Saturday, December 02, 2006

School Spending Part 1 of 4

It was noted by a reader that on the PTA site there was information related to a 65% solution, that recommended 65% of a district budget be targeted for classroom instruction. To clarify, this is not a PTA proposal and seems to be very controversial as far as the PTA and NEA are concerned.

It does, however, point out the need to focus school spending on classroom instruction. If the mission of the schools is to educate, then the spending should be focused on education, not ancillary or support services.

I examined the most recent budget documents that were posted online by the NASD and ten years worth of budget data was available beginning with 1998-99 actual through 2007-08 budget.

During this time the total expenditures rose from $ 32,114,000 to $ 59,381,000, total enrollment from 4033 to 4796, and Regular Instruction (Line item 1100) as a percent of the total expenditures has been reduced from 45.5% to 40.3%.

In order to make the budget more focused on education it would seem the NASD will need to do a few things with the new 2007-08 budget:
  • Increase efficiency in non-instructional areas.
  • Ensure technology and curriculum implementations produce a positive ROI or cut them.
  • Reduce Debt and manage future growth.
I'm going to follow-up with posts on thoughts on each of these three areas.
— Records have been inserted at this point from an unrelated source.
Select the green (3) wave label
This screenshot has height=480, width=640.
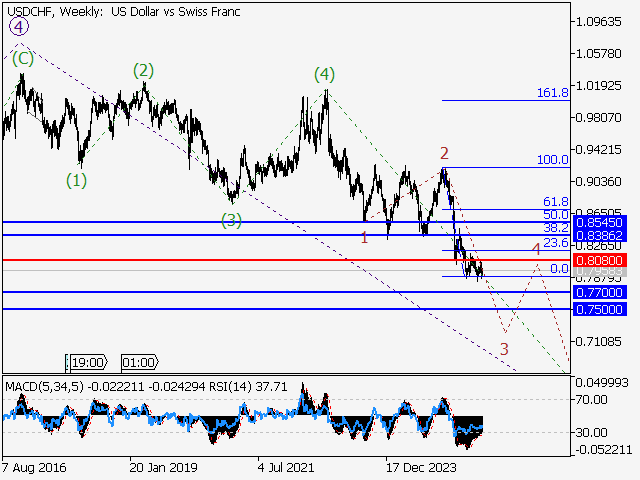tap(231, 219)

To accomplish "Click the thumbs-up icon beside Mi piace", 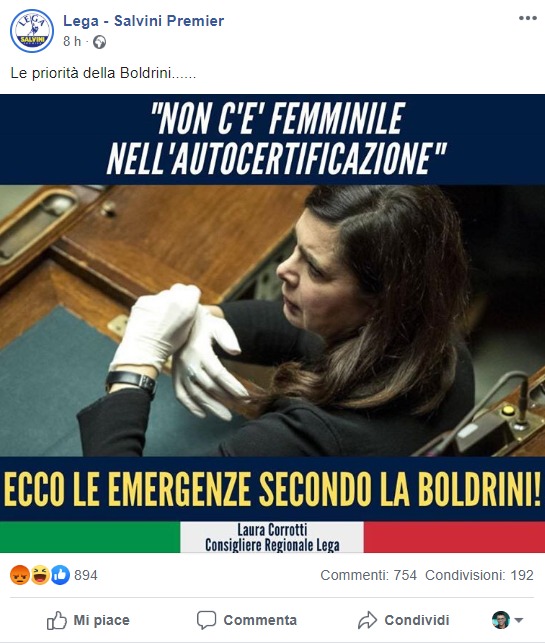I will (57, 620).
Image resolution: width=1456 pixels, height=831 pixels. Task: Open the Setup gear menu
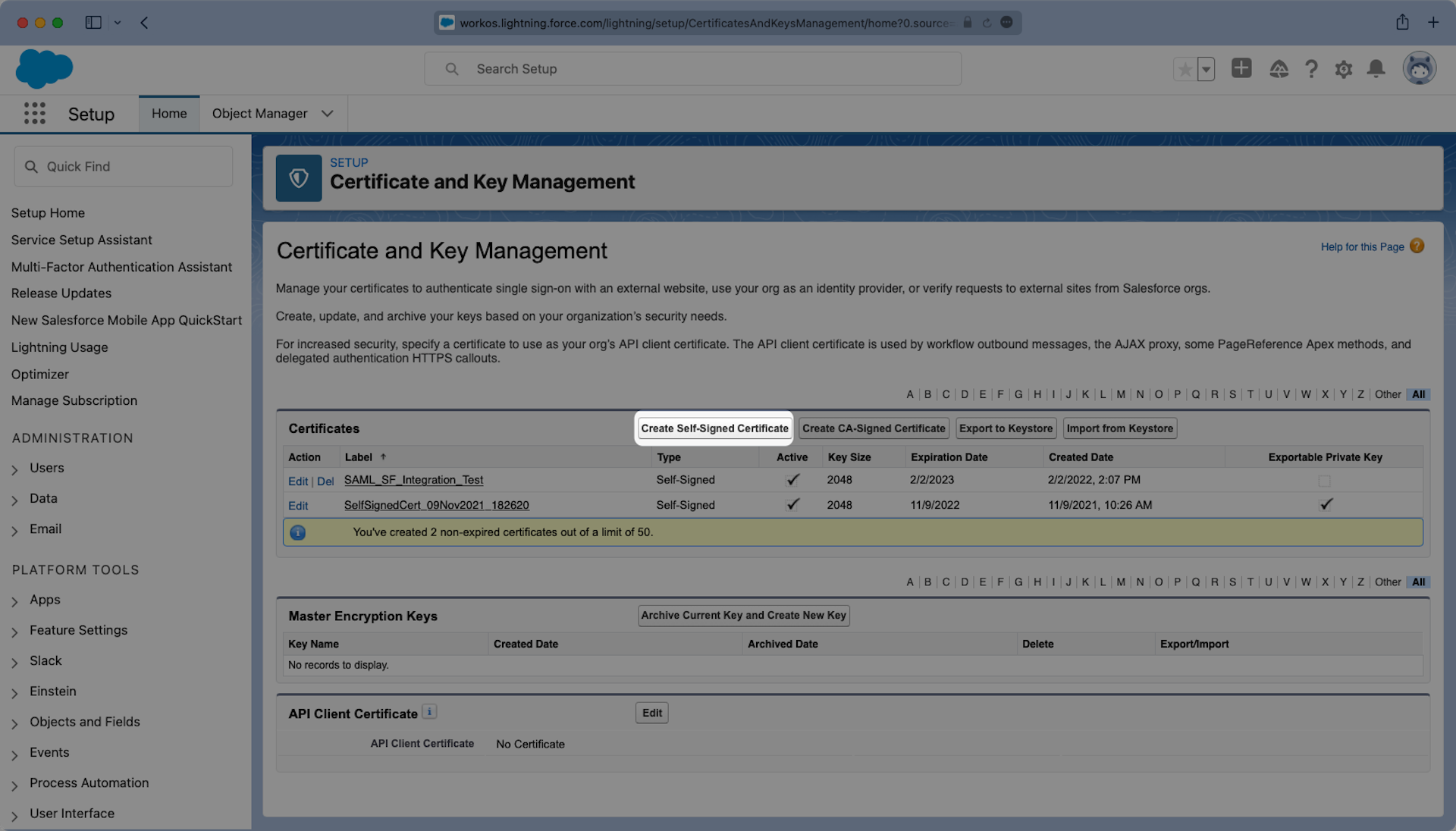coord(1344,69)
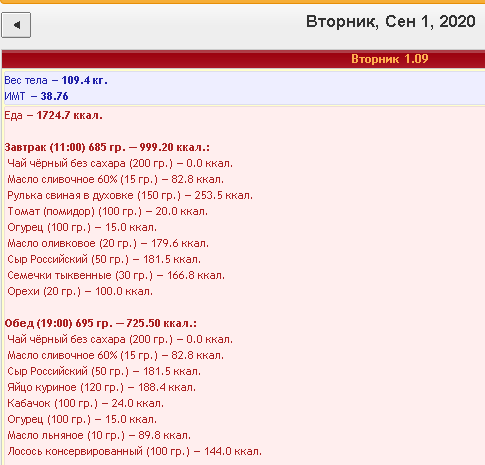Image resolution: width=485 pixels, height=465 pixels.
Task: Click Лосось консервированный entry
Action: click(x=134, y=451)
What do you think? Should regular instruction be used as one budget benchmark with targets per area to ensure spending reflects goals? Can the NASD and Board effectively identify efficiency (it appears they build on a budget instead of evaluating it from bottom up as indicated by the essential needs- what we had last year, and value added ones, what we want to add on)?

1 comment:

Anonymous said...

All spending needs to be raked over with a fine tooth comb because this is a way to be sure we are on budget with goals and money is put into the education of our children and not unnecessary wants of others.